Avec la mode jetable, nos achats de vêtements sont sans limite. Et plus les marques connaissent les mécanismes de notre cerveau, plus elles peuvent influencer nos achats.

Le documentaire "Fast fashion: les dessous de la mode à bas prix", diffusé mercredi sur RTS1, met en lumière le prix humain et environnemental de notre frénésie d’achat. De quoi nous faire passer l’envie d’acheter? Pas sûr… Des pointures du neuromarketing savent comment s’y prendre pour nous éviter d’avoir des remords.
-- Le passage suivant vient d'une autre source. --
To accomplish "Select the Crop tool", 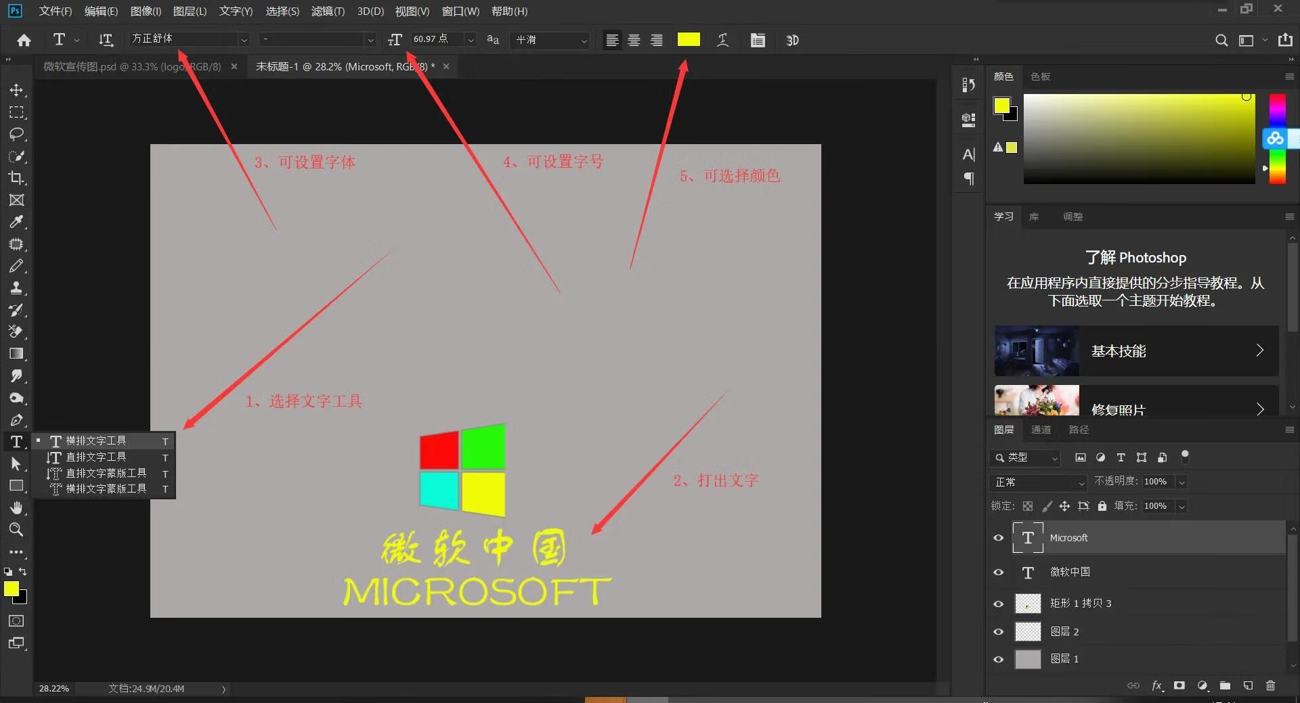I will click(x=16, y=178).
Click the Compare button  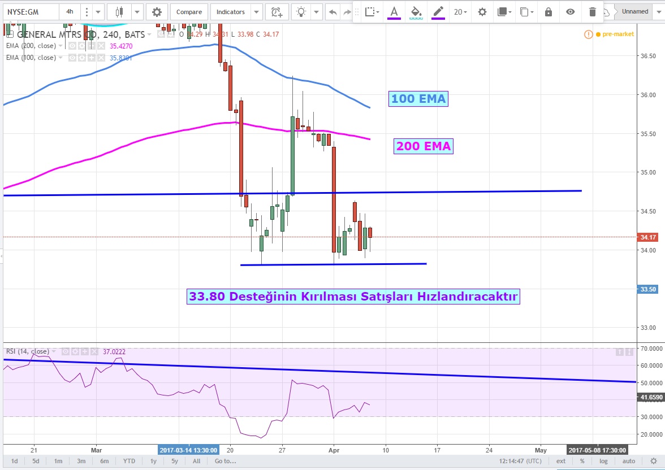tap(189, 11)
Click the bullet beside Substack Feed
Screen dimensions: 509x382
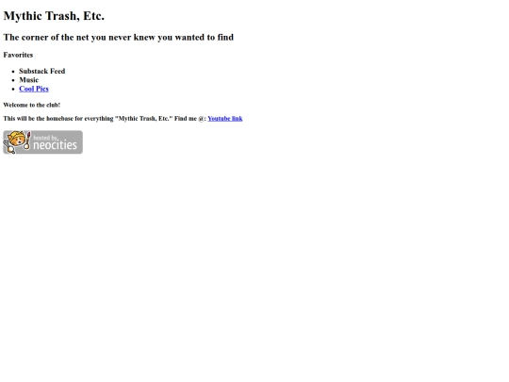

Plus que trois articles disponibles!

On connaît bien la fameuse injonction: "plus que trois articles disponibles" qui force à prendre une décision dans l’urgence. La rareté pousse à acheter sous le coup de l’émotion et le prix, toujours plus bas, achève de nous convaincre. Fabriquer peu et pas cher pour donner envie d’acheter beaucoup: voilà comment la fast fashion -la mode jetable- sollicite notre circuit de la récompense.

Applis conçues pour nous rendre accros

"Les réseaux sociaux comme Instagram suppriment tous les points de friction qui pourraient vous faire réfléchir et refuser d’acheter. Les firmes qui ont créé ces applications ont embauché des pointures en informatique, mais aussi en psychologie et en neurosciences pour déclencher une réponse émotionnelle forte", observe Alex Genevski, spécialiste du cerveau, de l’acte d’achat et du neuromarketing à l’Université Erasmus de Rotterdam. "Notamment, la réponse dopaminergique du cerveau va rendre l’expérience addictive et donner aux gens l’envie de revenir et d’utiliser l’appli, encore et encore."

Les influenceurs remplacent la publicité traditionnelle

"C’est sûr qu’on vend! Et les marques ont toujours plus de budget à nous consacrer", explique Camille Callen alias Noholita, influenceuse interrogée dans le documentaire. La fast fashion délaisse la publicité traditionnelle devenue trop chère et pas assez ciblée. A la place, les marques font appel aux influenceurs et influenceuses et mettent en place un marketing beaucoup plus efficace.

"L’application Instagram nous a permis de mettre des liens pour chaque vêtement ou accessoire que l’on porte. Les gens n’ont plus qu’à cliquer et se retrouvent sur le site marchand", poursuit Camille Callen. "Je suis rémunérée sur le pourcentage de ventes qui sont faites via mes liens." Pour une simple vidéo, l’influenceuse peut toucher 5000 euros.

Des drogués de la nouveauté

Chaque année, en Europe, 4 millions de tonnes de textiles finissent à la poubelle. Depuis l'an 2000, la quantité de vêtements achetés a pratiquement doublé.

Au milieu du siècle passé, l’habillement représentait un tiers du budget des ménages. Aujourd’hui, c’est à peine 5%. Les coûts de production ont chuté et grâce à la "fast fashion", on peut renouveler constamment sa garde-robe.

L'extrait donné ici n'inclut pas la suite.